Undergraduate studies
Alix started her undergraduate degree at the University of North Carolina [UNC] majoring in women’s and gender studies, but she pivoted later on to international relations after taking a class on the ethics of war. “I was still focused on service, but on a more international, broader level, looking at systems and institutions,“ she says.
She became particularly interested in the intelligence community as a professor on her course – who became a mentor – had been a CIA analyst before she entered academia. “Being able to speak to her after every class and hear about her experiences in the intelligence community – deciding which information should go to policymakers and having that ability to shape policymaking – was very interesting. I could see how it might directly impact people’s lives,” says Alix who specialises in international security and is interested in open-source research and analysis.

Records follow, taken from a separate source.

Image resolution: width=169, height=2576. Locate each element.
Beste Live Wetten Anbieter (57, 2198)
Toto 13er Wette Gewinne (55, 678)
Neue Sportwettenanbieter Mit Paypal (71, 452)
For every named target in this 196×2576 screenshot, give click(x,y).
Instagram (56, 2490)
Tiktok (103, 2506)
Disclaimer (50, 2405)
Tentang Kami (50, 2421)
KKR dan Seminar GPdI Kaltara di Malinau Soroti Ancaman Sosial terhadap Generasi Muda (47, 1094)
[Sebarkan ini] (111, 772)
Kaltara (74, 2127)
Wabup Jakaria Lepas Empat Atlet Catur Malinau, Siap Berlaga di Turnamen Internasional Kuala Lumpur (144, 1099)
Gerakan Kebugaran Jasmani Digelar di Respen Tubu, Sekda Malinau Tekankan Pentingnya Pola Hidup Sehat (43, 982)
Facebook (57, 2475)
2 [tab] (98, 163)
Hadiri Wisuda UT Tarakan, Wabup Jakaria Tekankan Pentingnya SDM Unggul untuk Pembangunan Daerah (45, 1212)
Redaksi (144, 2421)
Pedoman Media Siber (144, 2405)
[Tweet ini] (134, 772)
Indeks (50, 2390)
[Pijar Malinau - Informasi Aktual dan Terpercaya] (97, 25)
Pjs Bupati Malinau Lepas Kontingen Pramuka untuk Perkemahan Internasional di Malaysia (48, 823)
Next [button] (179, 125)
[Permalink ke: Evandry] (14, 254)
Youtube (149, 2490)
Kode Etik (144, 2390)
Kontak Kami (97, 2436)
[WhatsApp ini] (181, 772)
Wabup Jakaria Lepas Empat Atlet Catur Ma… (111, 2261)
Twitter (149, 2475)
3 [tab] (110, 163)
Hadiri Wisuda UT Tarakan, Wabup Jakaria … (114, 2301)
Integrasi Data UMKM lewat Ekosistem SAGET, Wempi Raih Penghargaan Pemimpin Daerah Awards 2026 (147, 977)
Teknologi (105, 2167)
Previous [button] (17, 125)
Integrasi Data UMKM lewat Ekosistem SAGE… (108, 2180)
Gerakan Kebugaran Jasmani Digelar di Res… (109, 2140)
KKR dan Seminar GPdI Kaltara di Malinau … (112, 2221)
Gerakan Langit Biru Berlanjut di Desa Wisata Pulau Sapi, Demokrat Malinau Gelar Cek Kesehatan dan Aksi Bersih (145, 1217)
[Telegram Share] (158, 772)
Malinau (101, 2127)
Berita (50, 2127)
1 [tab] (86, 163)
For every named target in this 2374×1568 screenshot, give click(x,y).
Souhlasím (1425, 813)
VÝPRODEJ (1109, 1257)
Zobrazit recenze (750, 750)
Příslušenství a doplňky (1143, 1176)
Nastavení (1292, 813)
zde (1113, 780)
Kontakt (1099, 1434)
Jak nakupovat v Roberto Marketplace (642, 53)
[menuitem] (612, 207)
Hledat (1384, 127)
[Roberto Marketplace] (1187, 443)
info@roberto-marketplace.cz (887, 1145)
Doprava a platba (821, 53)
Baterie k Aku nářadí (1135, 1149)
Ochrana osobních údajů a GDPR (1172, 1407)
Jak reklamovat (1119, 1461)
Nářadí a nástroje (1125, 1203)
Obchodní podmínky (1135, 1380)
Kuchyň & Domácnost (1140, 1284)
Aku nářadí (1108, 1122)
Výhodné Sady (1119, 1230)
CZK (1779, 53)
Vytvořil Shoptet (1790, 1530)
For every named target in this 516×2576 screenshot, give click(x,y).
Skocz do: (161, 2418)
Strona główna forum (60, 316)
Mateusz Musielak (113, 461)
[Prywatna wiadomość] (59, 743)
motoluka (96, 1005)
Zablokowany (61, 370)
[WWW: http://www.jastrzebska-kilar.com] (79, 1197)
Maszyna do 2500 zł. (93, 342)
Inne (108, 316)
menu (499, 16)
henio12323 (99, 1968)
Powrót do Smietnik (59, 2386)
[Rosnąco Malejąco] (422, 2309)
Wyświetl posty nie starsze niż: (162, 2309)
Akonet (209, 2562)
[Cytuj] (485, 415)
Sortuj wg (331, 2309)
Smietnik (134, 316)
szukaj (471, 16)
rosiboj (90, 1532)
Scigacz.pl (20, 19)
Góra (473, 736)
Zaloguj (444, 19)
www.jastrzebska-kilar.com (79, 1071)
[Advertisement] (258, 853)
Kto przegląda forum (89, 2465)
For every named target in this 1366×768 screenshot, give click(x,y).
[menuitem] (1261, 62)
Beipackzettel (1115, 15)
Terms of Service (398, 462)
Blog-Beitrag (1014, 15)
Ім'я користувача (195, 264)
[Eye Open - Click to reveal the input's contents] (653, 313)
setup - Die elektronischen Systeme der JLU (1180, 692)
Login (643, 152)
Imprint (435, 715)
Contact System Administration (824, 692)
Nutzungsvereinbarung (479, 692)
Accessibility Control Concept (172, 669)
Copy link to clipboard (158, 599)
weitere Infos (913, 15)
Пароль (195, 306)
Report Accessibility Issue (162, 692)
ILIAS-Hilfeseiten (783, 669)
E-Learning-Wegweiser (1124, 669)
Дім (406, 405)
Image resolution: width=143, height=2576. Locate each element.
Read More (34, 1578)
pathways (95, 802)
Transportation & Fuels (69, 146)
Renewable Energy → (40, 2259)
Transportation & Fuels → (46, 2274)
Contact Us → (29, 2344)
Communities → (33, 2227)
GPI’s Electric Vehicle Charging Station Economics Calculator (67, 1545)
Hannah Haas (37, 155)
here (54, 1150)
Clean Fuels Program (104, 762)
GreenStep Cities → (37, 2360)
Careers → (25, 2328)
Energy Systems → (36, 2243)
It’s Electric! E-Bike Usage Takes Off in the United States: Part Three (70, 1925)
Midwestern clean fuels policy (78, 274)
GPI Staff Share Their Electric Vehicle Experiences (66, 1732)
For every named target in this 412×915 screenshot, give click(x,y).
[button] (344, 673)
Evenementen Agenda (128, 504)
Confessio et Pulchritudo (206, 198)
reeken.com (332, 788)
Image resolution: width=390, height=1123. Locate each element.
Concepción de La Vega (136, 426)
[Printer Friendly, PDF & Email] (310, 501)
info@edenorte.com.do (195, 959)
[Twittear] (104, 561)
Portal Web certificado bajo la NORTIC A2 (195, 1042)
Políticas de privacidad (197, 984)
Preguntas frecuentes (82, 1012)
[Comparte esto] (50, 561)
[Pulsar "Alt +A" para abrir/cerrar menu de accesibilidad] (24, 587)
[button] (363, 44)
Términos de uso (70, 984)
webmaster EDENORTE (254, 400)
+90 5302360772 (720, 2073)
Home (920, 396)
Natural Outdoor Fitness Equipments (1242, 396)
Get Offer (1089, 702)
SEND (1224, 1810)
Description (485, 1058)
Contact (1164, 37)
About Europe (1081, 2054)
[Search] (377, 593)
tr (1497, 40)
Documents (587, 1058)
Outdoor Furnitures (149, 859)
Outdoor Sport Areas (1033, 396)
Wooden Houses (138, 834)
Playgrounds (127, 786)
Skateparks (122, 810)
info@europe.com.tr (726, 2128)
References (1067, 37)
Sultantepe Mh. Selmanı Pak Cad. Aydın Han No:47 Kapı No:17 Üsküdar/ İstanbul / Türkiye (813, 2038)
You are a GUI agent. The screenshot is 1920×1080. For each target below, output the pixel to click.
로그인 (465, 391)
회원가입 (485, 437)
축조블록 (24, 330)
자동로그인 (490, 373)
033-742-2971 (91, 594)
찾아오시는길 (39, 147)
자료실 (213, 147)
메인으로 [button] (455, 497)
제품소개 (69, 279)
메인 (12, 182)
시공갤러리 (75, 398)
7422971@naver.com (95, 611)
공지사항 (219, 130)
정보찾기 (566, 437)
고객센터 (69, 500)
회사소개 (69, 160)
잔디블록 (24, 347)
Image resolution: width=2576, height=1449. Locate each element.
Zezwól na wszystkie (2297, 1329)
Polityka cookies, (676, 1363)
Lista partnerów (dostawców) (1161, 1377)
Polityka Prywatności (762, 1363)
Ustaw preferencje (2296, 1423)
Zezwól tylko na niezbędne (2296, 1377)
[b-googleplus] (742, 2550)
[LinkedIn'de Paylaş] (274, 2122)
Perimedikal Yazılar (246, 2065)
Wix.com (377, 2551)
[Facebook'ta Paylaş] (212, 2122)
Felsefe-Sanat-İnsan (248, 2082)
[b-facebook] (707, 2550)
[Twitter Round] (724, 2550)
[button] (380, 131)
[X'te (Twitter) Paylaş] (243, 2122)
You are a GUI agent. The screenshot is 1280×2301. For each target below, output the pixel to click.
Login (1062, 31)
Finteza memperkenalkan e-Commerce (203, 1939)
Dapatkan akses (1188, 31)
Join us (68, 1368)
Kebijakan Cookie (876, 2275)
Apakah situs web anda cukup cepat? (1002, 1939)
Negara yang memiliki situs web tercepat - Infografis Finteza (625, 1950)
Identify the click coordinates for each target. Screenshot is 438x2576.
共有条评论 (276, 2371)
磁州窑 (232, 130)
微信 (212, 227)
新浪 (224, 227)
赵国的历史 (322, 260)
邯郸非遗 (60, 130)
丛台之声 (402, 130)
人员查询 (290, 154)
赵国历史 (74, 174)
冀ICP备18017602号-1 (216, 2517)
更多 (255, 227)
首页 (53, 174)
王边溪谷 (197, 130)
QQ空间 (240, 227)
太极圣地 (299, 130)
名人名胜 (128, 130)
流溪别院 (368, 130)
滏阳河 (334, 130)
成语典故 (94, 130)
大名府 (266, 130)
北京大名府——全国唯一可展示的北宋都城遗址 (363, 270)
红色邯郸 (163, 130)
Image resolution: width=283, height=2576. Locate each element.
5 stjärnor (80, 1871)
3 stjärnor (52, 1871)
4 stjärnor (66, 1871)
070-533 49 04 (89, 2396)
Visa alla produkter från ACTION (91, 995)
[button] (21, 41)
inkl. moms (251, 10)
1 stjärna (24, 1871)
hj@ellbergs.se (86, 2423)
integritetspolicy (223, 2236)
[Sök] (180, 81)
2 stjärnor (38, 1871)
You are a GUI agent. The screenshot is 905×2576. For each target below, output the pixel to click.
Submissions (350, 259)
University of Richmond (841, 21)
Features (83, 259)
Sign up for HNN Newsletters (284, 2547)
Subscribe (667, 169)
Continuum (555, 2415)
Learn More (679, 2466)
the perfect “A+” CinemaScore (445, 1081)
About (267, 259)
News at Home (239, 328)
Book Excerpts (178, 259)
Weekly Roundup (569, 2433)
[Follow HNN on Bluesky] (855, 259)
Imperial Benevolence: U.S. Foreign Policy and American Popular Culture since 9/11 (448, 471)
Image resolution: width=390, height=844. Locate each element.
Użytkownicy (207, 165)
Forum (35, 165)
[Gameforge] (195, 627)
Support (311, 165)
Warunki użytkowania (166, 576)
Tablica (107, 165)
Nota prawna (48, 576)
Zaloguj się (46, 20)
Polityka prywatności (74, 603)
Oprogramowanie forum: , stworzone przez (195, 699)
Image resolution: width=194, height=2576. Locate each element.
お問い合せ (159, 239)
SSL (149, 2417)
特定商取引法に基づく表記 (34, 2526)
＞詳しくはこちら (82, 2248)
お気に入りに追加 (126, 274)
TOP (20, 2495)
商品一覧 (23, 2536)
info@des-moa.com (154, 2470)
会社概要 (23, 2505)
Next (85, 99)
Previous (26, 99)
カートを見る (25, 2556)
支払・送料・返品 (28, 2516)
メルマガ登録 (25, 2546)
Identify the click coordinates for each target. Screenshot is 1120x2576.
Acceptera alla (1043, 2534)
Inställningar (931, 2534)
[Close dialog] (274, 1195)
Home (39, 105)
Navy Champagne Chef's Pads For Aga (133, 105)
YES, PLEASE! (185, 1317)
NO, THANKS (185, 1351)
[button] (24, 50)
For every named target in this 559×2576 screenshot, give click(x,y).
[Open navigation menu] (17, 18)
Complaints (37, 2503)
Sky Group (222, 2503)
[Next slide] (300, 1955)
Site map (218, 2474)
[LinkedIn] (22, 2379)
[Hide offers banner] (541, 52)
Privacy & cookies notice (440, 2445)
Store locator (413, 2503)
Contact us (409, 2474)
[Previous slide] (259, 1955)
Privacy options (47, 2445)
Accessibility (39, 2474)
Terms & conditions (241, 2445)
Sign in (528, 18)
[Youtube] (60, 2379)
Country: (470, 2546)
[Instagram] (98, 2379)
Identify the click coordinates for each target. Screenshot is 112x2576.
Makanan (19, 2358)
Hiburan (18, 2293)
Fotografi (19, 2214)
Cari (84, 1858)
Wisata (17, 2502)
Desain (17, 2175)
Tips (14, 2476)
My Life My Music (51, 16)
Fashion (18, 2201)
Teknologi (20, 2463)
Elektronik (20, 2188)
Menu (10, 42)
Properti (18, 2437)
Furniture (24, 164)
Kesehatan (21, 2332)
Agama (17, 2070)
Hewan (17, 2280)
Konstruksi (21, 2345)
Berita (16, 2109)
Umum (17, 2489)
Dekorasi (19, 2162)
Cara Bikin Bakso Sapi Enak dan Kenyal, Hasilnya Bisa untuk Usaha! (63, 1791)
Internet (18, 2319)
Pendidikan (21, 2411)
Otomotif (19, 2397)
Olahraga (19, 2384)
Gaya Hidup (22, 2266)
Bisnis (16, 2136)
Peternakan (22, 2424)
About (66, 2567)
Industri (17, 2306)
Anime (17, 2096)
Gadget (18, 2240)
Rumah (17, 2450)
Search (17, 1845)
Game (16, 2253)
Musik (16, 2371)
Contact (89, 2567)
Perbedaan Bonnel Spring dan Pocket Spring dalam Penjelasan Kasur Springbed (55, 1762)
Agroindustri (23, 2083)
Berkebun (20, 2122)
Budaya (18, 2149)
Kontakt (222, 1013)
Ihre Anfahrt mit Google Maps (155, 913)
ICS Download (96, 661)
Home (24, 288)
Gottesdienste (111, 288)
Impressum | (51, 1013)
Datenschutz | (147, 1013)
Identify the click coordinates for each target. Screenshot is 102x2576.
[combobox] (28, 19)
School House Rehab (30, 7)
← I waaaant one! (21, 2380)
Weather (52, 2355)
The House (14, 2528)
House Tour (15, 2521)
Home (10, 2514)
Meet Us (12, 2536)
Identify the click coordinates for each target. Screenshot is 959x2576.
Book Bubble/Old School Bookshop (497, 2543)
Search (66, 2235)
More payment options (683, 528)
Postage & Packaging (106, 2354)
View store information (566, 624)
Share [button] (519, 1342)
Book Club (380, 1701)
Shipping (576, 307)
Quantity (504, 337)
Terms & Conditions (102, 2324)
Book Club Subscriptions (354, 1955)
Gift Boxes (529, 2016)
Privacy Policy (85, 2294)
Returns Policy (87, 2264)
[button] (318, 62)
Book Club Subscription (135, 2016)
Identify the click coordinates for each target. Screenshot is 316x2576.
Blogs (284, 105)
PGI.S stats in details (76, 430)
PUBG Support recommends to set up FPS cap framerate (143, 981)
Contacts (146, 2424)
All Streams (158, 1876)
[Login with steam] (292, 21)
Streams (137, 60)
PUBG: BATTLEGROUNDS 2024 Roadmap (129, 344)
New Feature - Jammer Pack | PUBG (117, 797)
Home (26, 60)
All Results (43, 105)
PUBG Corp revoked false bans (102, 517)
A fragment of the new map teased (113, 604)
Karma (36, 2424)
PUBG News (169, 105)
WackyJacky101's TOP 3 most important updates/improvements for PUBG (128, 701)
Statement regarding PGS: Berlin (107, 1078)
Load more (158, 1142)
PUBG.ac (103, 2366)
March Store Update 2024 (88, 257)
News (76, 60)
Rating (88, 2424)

Her 130-page honours thesis which she will be defending in March is on post-2015 counter terrorism policies in France and their impact on the political alienation of marginalised communities outside Paris. “The policies can sometimes backfire and end up harming people,” she says, adding that her focus is on how to improve them. “Living in Paris made it clear that security policies are not abstract; they shape how people feel they belong,” she states.
Through her Peace, War and Defence major at UNC Alix has found different communities, such as the Carolina International Relations Association which publishes the Journal of Foreign Affairs at Carolina. Alix has worked on the journal for three years, including as a staff editor and social chair. Over her time at the journal, the number of contributors has tripled and she is proud of its non-partisan approach to foreign affairs and its commitment to promoting different perspectives.
Alix is also involved in the university’s Carolina Diplomacy Fellows programme, which brings students interested in diplomacy and international relations together to work on international problem solving.
She combines all of this with a strict rowing schedule, devoting at least 20 hours a week to training. Alix also has a part-time job as an assistant simulation designer. That involves creating national security scenarios based on potential real-life events, such as crisis scenarios involving geopolitical conflict or emerging technologies. These are used to train government workers, NGOs and others to make decisions in fast-paced environments.
Cambridge
Alix has been interested in studying at Cambridge since her second year at UNC, having visited the UK and met the current president of the Cambridge University rowing team. She has already been in touch with the men’s rowing team, but the academic environment is also a powerful draw for her.
She had heard Professor S.M. Amadae, the director of the Centre for Existential Risk at Cambridge, speak about overlapping risks. Once the Centre launched an MPhil in Global Risk and Resilience, she knew Cambridge was for her. She finds the interdisciplinary nature of the course and of Cambridge generally very stimulating. “Every person brings in a different focus and a different risk and merges them in a way nowhere else does,” she says. “There are so many ways in which that can help me help others. It adds an extra layer. I love to learn from other people.”
Alix is keen to work in the intelligence community, perhaps as an open source researcher. She also has her sights set on greater success in rowing. She has a trial planned for the US national team in Spring 2027 and may then face a choice of going into the workforce or competing in the Olympics. “That may be a decision for later, but it is exciting to have so many doors open to me,” she says.
*Coxing photo courtesy of University of North Carolina Rowing at Lake Wheeler Invitational, Lake Wheeler, Raleigh, North Carolina, 2024.